5. Your platform engineering team recently migrated the scraping of object storage metrics from a legacy monitoring stack to a centralized Prometheus instance. Shortly after the migration, the Prometheus server begins experiencing frequent timeouts during scrape intervals, and you observe severe, cluster-wide CPU spikes on the storage nodes every 30 seconds that correlate perfectly with the scrape schedule. What is the architectural root cause of this degradation, and how do you resolve it?

  • A) The prometheus scrape interval is too short. Increase the scrape interval to 5 minutes to allow disk I/O to recover.
  • B) Prometheus is scraping the v1 authenticated metrics endpoint, which forces a live calculation of bucket sizes. Switch to the unauthenticated /minio/v2/metrics/cluster endpoint.
  • C) The ServiceMonitor is missing TLS certificates, causing the system to reject the connection via CPU-intensive cryptographic handshakes. Provide the correct CA bundle.

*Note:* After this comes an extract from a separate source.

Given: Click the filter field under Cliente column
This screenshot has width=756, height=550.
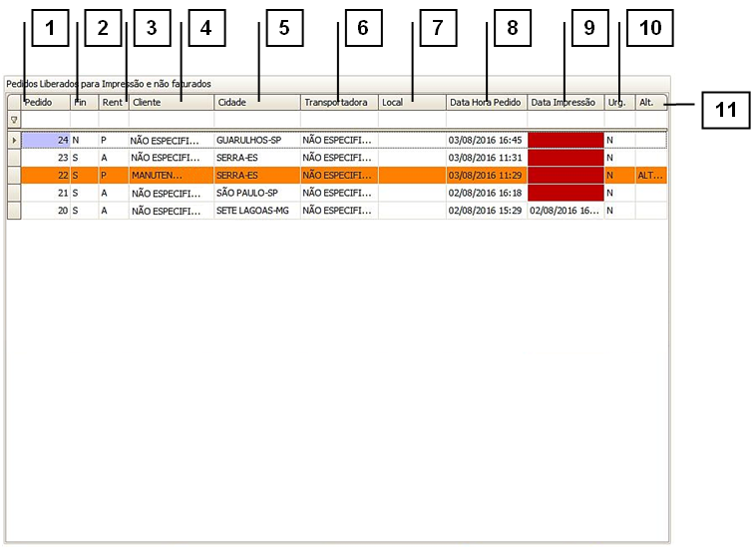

  • D) Erasure coding overhead is interfering with metrics generation. Reduce the EC parity level to free up CPU cycles for the metrics API.
    Correct Answer: B
    Explanation: Legacy v1 Prometheus metrics endpoints often calculate metrics like total bucket size and object counts dynamically upon every HTTP request. In deployments with millions of objects, this live calculation requires recursively scanning the namespace, causing massive disk I/O and CPU spikes that can bring the cluster down. The v2 cluster metrics endpoint resolves this by relying on continuous internal background scanners to cache and report these statistics. Scraping the v2 endpoint retrieves this cached data almost instantly, imposing virtually zero compute or I/O overhead on the storage nodes.